* _What you are asked to do_
Your answer must be the exact lines from the one with "The height and" to the end of the data, both included, with no pictures.

* _Raw data_

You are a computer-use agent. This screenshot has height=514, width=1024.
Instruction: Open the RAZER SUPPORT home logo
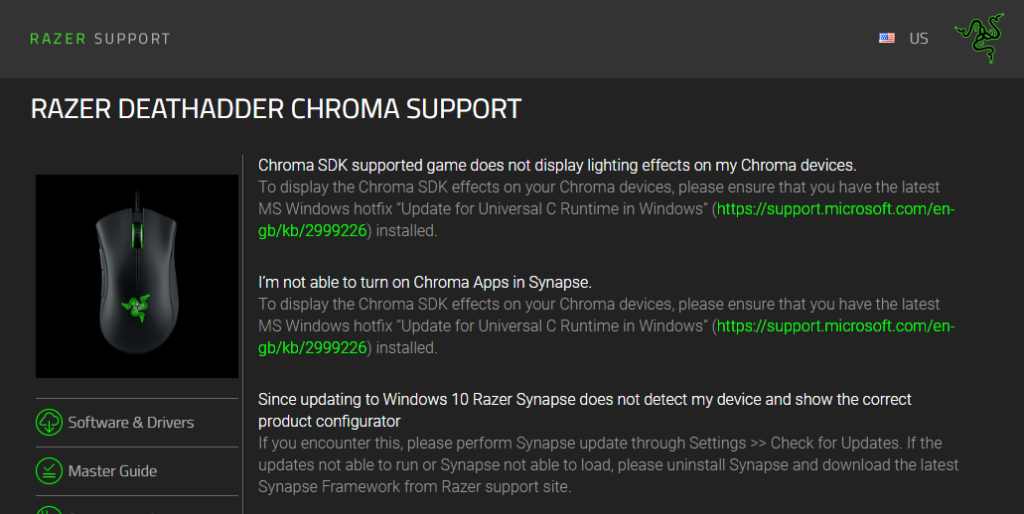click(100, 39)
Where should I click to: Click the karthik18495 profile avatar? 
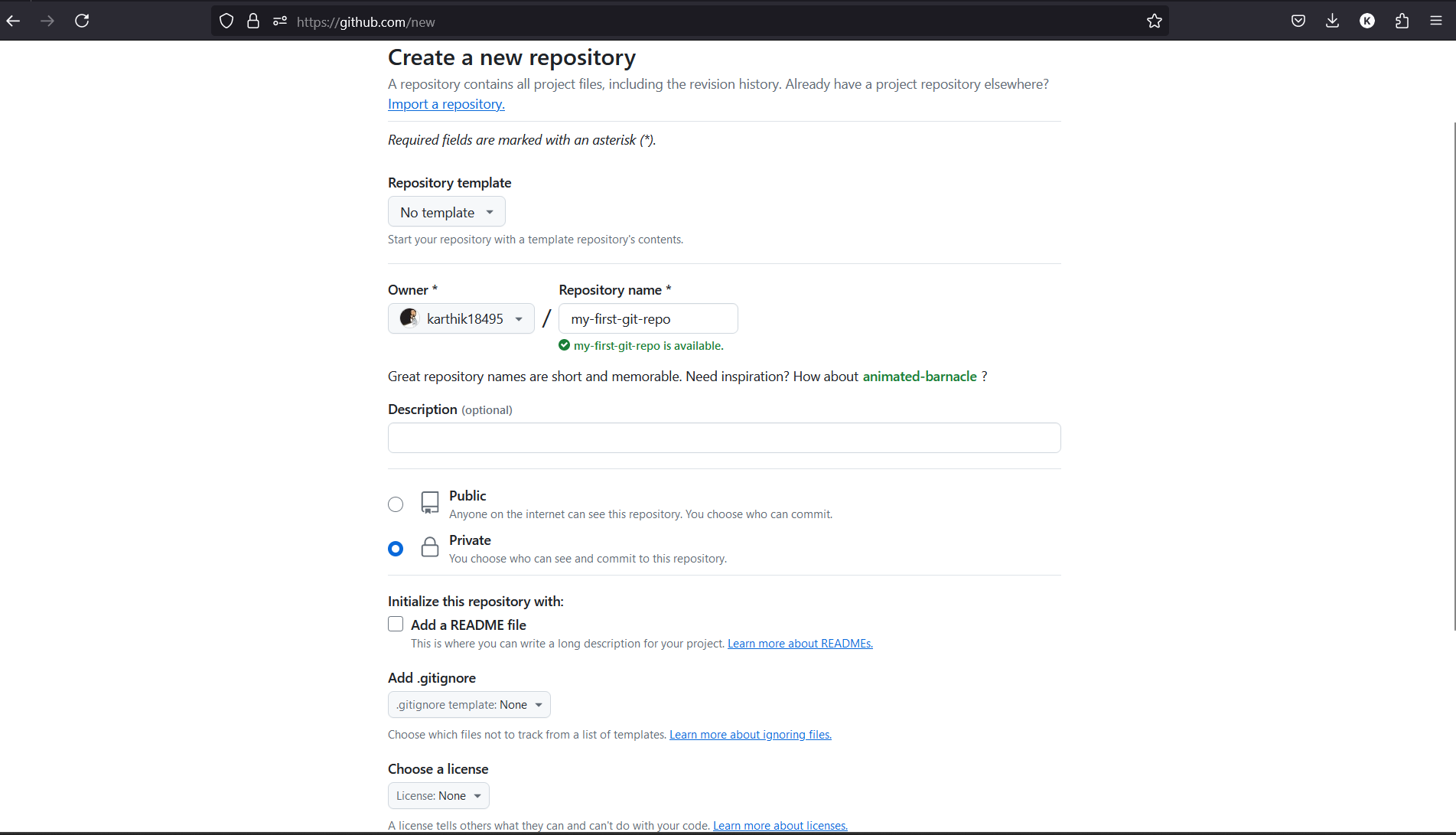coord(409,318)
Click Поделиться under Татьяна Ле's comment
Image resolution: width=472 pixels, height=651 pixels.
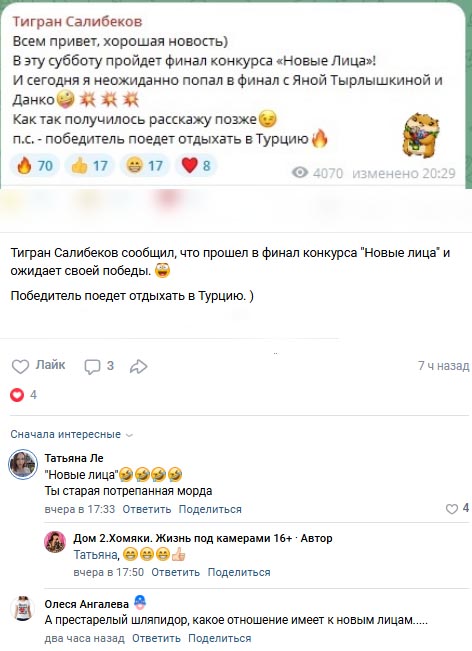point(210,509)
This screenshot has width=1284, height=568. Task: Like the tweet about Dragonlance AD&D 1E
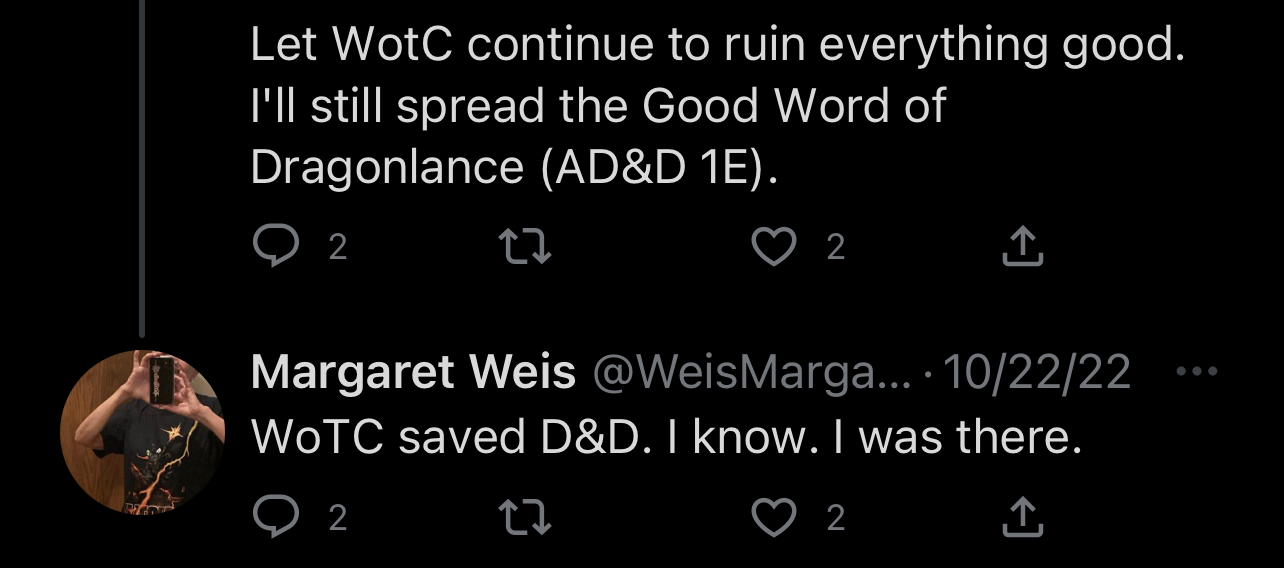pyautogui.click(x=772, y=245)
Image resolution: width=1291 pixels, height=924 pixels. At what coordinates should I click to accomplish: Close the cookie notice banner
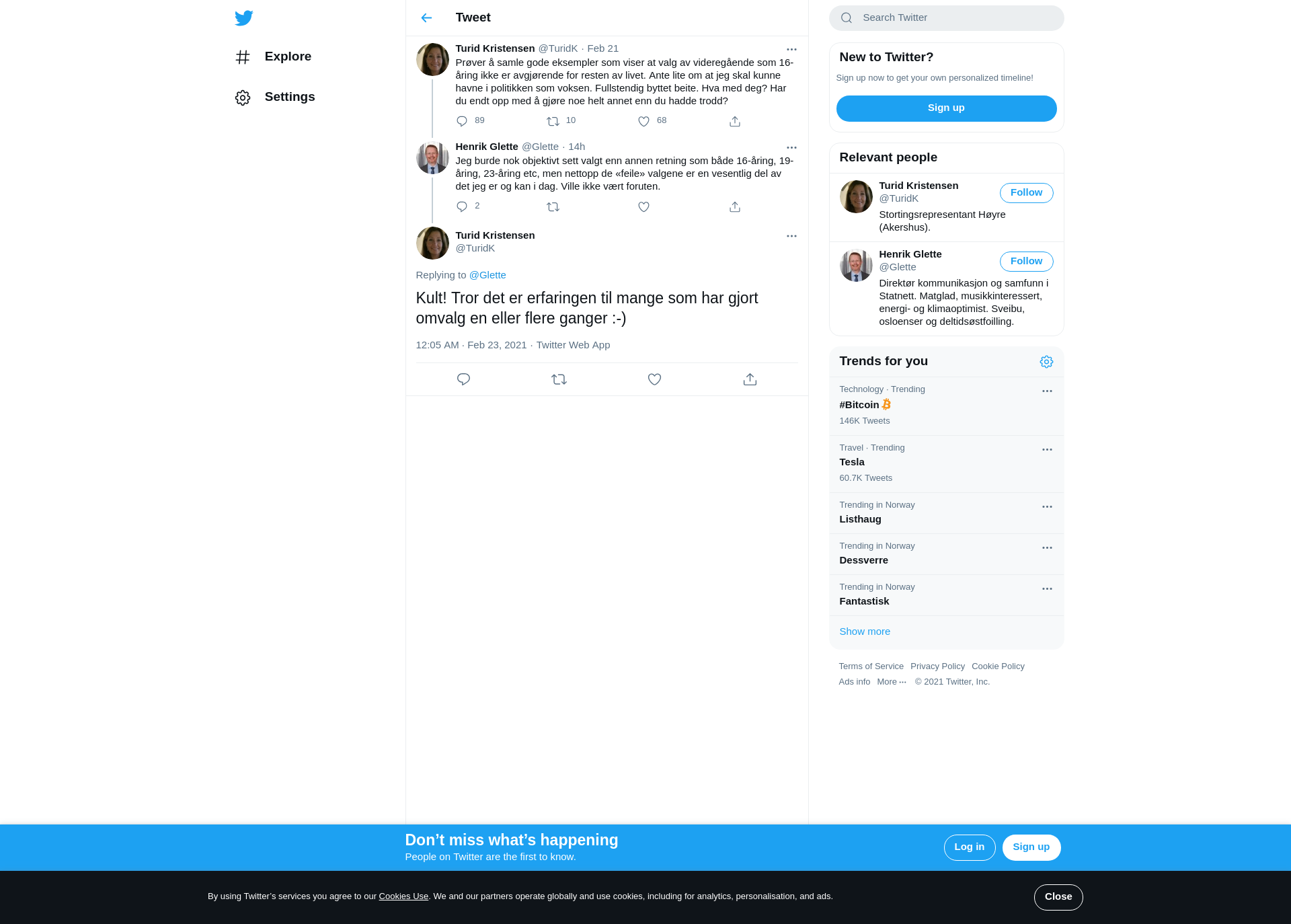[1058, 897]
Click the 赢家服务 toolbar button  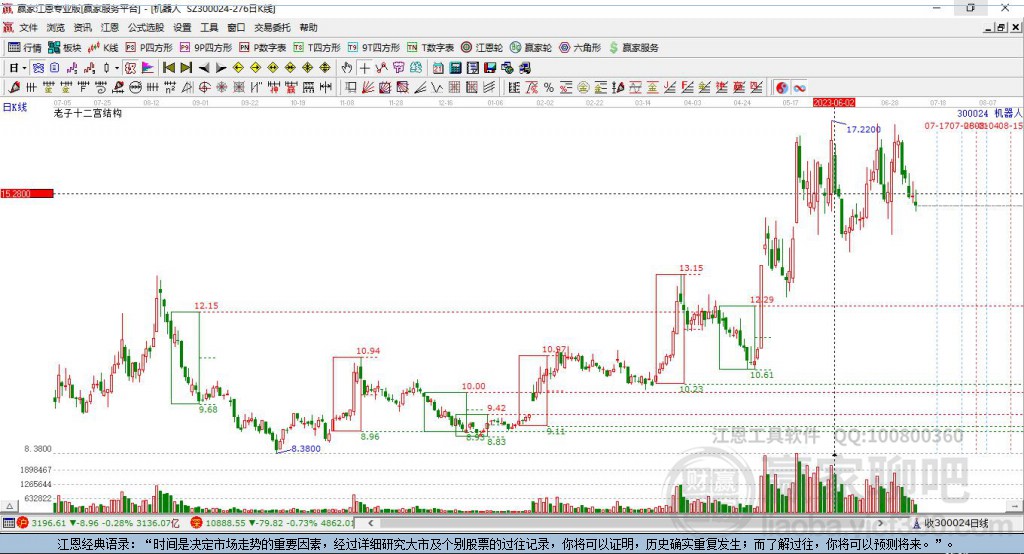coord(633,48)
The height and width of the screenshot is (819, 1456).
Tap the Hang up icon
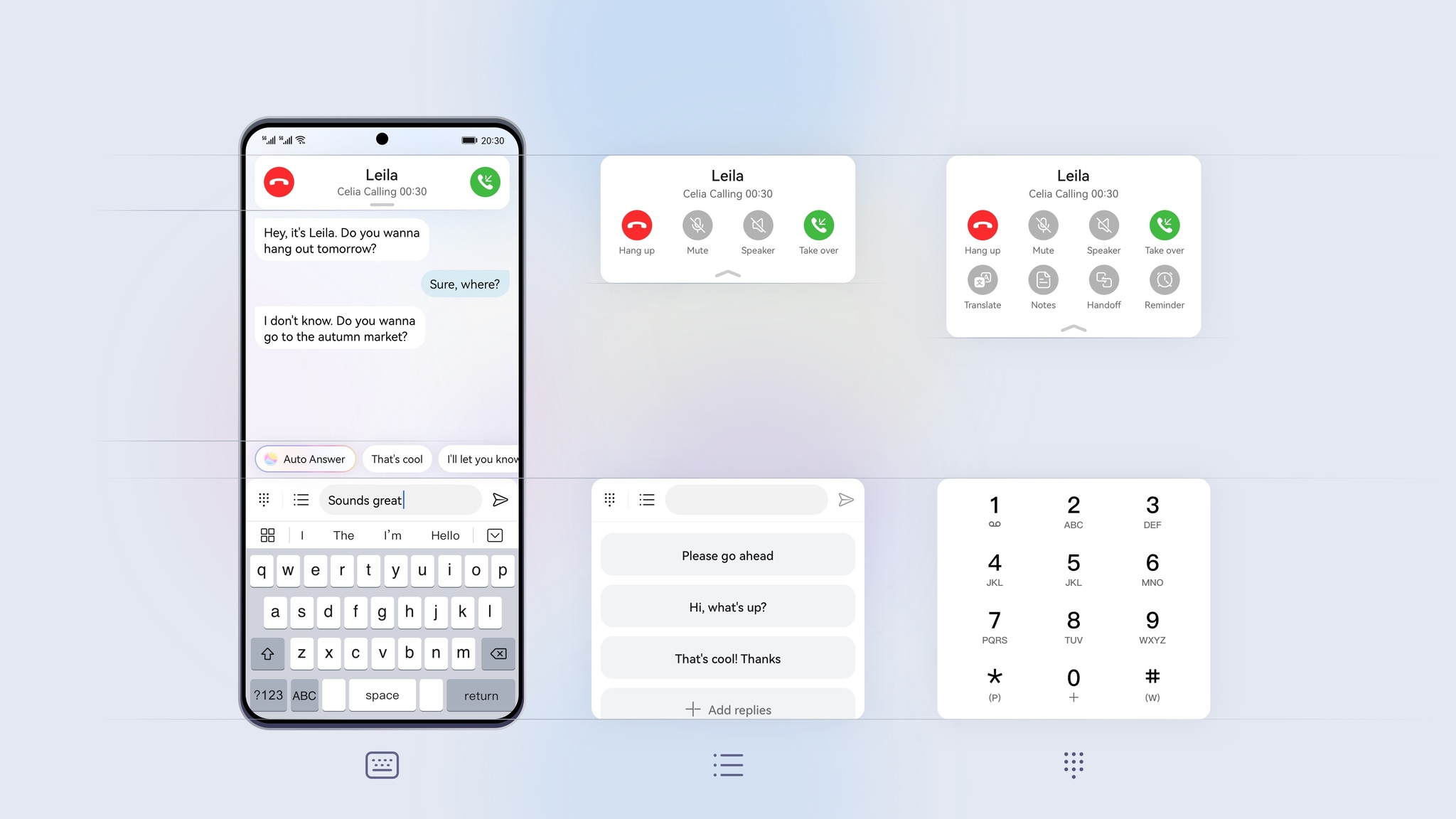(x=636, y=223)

* _Result of the exercise_
The height and width of the screenshot is (819, 1456).
Tap the Hang up icon
(x=636, y=223)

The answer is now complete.